Bobby and the A-Bomb Factory

Bob Myers wrote a book about growing up a child of Hanford, Bobby and the A-Bomb Factory, that supplies not only a unique account on Hanford but also on the different American Indian nations in the area and the effect of Hanford on them. I happened upon his book the other day and promptly read his intimate, autobiographical account. My father was there conducting research on the low-level effects of radiation on miniature livestock, and he mentions this study, with which his father was also involved.

His family drank instant milk. That’s the kind of in-knowledge that only children of the area don’t have to explain to one another.

We both attended Jason Lee Elementary School but he was several years ahead of me and his family left the area several years before mine did.

As I said, there’s history worked throughout the book that is unavailable anywhere else on the internet.

And towards the beginning it has one of the better descriptions of the tumbleweed I’ve ever read.

5 Replies to “Bobby and the A-Bomb Factory”

  1. Tumbleweed is an obnoxious plant, despite its romantic cameo in The Big Lebowsky.

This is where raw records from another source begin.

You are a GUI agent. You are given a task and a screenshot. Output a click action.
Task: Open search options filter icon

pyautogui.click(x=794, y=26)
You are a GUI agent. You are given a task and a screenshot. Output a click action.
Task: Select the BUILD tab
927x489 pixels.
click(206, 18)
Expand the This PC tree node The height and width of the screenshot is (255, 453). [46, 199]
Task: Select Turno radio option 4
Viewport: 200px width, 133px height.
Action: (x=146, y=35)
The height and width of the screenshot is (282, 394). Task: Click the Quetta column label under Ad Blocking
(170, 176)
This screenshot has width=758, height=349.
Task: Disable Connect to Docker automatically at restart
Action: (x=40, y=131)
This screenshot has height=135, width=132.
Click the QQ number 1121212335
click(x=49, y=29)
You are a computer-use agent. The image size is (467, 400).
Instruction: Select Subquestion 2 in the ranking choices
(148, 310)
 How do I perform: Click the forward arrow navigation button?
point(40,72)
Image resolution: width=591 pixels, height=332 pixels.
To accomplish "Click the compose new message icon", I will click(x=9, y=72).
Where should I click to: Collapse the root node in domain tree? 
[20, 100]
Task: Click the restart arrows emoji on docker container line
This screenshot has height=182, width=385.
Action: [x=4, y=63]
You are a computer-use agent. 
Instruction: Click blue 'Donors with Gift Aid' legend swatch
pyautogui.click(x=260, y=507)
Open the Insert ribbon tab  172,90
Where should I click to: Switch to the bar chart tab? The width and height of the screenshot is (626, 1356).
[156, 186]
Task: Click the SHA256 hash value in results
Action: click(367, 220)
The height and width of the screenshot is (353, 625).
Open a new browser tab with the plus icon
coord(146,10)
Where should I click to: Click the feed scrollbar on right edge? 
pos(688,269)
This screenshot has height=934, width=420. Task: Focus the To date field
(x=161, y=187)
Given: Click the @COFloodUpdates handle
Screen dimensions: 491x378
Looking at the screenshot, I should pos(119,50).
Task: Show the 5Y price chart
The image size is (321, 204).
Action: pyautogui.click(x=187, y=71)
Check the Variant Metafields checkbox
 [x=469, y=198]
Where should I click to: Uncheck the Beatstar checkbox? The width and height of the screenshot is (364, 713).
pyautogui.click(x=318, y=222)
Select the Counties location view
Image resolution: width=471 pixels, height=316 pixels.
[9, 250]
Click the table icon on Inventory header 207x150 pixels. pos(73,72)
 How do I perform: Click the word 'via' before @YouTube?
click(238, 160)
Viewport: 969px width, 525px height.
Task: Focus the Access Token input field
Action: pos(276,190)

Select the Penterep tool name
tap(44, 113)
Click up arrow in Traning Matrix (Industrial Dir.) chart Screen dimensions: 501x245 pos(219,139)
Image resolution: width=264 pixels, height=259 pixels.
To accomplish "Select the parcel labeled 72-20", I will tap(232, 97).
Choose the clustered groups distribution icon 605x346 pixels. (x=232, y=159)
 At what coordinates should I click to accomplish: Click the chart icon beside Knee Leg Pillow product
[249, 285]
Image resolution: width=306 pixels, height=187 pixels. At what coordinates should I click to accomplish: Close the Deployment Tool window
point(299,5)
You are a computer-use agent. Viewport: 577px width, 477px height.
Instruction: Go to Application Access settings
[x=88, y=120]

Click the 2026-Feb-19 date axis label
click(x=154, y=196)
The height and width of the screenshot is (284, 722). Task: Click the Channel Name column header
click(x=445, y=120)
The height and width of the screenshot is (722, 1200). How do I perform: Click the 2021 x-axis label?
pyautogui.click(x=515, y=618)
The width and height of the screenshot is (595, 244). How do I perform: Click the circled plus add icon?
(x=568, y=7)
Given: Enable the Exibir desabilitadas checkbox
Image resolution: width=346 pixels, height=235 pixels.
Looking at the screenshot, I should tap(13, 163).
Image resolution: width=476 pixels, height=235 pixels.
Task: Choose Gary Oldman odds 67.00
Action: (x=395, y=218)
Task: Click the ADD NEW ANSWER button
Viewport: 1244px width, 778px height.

My wife’s ex husband built an adobe house in El Paso, which was constantly beseiged by tumblweeds. Burning them was useless, and nothing could get rid of them. They’d pile up on the road and if you drove through them they’d get caught under your car and would sometimes ignite from the heat of the muffler. And, as you probably remember, they are quite prickly.

  2. Tumbleweed is, you’re right, an obnoxious plant, so I don’t know why I feel a certain affection for it. I remember it getting caught under the car and caught in my bike spokes, caught in the shrubs and in fencing, and I well remember its prickles. But it also seemed to me the clown of vegetation. Vexing but often humorous.

  3. When I was around ten or eleven, my cousins, friends and I constructed a giant tumbleweed igloo with an underground entrance. Our unusual clubhouse did not last the summer, however. Unbeknownst to us, one day the least sagacious member of our group, Ralph, decided to barbecue some hot dogs inside, and we only got wind of it when the firetrucks and police sirens arrived.